Davidson v. Wayne County Board of Road Commissioners

272 N.W.2d 740, 86 Mich. App. 592, 1978 Mich. App. LEXIS 2618
CourtMichigan Court of Appeals
DecidedOctober 18, 1978
DocketDocket 77-4825
StatusPublished
Cited by8 cases

This text of 272 N.W.2d 740 (Davidson v. Wayne County Board of Road Commissioners) is published on Counsel Stack Legal Research, covering Michigan Court of Appeals primary law. Counsel Stack provides free access to over 12 million legal documents including statutes, case law, regulations, and constitutions.

Bluebook
Davidson v. Wayne County Board of Road Commissioners, 272 N.W.2d 740, 86 Mich. App. 592, 1978 Mich. App. LEXIS 2618 (Mich. Ct. App. 1978).

Opinion

*594 Per Curiam.

Plaintiffs in the instant action are independent taxi owner-drivers operating at Detroit Metropolitan Wayne County Airport. Defendant, the Board of Wayne County Road Commissioners, is a quasi-municipal body charged with operating and managing the airport facility for public use. Part of this function includes issuing permits authorizing plaintiffs to operate their taxis at the airport.

Defendant has imposed several conditions on the issuance of these permits. Plaintiffs are required to pay a monthly fee to defendant, to purchase bond plates for their vehicles and to obtain operators’ licenses for the airport grounds. In addition, defendant requires three annual inspections of each vehicle. The drivers are also subject to certain other rules and regulations pertaining to taxi meters, drivers’ conduct, handling of lost property, cruising and advertising on the vehicles.

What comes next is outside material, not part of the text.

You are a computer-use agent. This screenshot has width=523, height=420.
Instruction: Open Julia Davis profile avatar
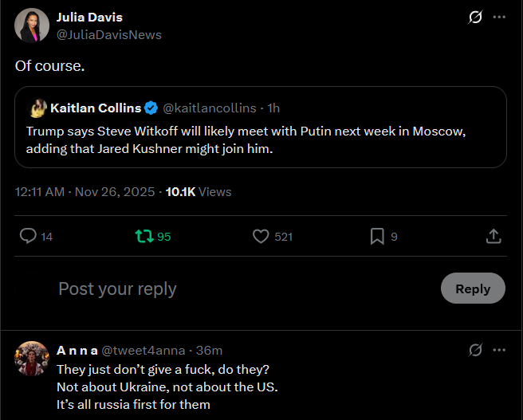[32, 26]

Since 1973, the board has required all owner-drivers to provide proof that they are covered by a policy of worker’s disability insurance. Rates for worker’s disability insurance have increased annually. Plaintiffs brought suit alleging that the cost of the insurance is so economically burdensome that defendant’s requirement is unconstitutionally destructive and confiscatory of business. Plaintiffs’ suit sought to restrain defendant from requiring proof of worker’s disability insurance and prayed for a declaratory judgment finding the requirement to be unreasonable, discriminatory and unconstitutional.

The trial judge entered an order of judgment granting plaintiffs the relief they requested. The trial judge found that there was no employee-employer relationship between the parties and that, therefore, the requirement of insurance was an *595 unreasonable, arbitrary and unconstitutional limitation upon plaintiffs and members of their class. He enjoined defendant from requiring proof of worker’s disability insurance as a condition precedent to granting a license to plaintiffs and members of their class. However, he also prohibited plaintiffs and members of their class from allowing their vehicles to be used by any other persons for airport taxis unless they provide defendant with a certificate of worker’s disability insurance covering such drivers.

Defendant appeals. It argues that the proof of worker’s disability insurance is necessary to protect it from liability under the worker’s compensation act in the event one of the owner-drivers incurs an injury while working.

Before benefits or rights under the Worker’s Disability Compensation Act can be claimed, an employee-employer relationship established by a contract of employment must be shown to exist. The act is predicated on the existence of such a relationship. Erickson v Goodell Oil Co, Inc, 384 Mich 207, 211; 180 NW2d 798 (1970). See also MCL 418.151, 418.161; MSA 17.237(151), 17.237(161). Therefore, our inquiry must begin with a determination of whether plaintiffs and defendant stand in an employee-employer relationship. Although both parties agree with the trial judge’s determination that plaintiffs are not employees of defendant, we find it necessary to reconsider this point because a proper determination is essential to the resolution of this case.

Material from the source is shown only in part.